__Directions for this task__: The answer should consist of each line from the data below that includes "field".

Stored records:
>>>>

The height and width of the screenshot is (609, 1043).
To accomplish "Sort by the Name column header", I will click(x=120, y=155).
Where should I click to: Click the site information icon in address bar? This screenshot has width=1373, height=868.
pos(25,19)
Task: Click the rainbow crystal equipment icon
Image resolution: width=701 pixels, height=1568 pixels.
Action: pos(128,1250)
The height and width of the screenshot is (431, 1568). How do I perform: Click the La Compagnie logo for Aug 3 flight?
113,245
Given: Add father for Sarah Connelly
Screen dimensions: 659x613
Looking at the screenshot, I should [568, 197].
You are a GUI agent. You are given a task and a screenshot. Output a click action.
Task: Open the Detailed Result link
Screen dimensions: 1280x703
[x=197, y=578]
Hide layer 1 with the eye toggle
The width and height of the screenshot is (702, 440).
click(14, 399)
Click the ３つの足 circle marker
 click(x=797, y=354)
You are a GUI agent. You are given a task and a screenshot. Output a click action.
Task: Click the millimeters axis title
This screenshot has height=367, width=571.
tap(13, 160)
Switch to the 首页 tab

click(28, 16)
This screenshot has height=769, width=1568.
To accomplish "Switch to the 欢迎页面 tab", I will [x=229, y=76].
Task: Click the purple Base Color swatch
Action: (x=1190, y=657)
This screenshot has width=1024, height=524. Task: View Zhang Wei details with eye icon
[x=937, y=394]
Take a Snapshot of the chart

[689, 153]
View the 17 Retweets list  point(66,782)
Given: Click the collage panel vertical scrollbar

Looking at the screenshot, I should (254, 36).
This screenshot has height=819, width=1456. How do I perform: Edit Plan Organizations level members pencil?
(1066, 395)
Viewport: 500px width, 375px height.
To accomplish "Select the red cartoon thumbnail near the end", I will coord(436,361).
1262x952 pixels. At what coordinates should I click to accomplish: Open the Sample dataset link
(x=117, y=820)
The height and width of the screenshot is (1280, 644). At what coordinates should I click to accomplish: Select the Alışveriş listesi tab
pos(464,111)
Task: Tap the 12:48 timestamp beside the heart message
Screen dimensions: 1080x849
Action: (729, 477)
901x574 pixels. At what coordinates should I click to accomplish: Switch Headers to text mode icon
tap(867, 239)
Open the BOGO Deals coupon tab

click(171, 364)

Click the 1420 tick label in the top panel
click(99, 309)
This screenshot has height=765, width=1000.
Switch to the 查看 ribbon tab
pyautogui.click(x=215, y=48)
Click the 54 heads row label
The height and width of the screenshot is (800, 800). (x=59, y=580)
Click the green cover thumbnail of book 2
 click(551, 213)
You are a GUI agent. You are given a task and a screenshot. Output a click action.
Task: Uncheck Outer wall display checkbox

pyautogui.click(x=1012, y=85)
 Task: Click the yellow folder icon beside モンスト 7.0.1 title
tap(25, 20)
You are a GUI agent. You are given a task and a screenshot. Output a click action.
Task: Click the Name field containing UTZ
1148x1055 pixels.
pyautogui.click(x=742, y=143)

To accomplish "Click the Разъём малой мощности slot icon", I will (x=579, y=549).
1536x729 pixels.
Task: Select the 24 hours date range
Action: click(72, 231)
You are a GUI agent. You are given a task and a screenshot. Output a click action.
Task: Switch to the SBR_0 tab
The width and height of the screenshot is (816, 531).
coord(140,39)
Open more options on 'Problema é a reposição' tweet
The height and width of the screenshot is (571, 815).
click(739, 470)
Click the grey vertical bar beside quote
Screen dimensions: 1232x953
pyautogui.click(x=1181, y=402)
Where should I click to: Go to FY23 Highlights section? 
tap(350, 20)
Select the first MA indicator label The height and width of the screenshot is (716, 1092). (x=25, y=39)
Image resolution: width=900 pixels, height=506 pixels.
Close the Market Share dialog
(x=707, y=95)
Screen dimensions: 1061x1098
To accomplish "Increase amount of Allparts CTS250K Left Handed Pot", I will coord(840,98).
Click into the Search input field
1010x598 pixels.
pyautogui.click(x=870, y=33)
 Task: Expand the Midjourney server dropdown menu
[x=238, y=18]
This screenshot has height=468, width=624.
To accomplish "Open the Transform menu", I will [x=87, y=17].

<<<<

__Solved exercise__:
Task: Click the Name field containing UTZ
Click into the Search input field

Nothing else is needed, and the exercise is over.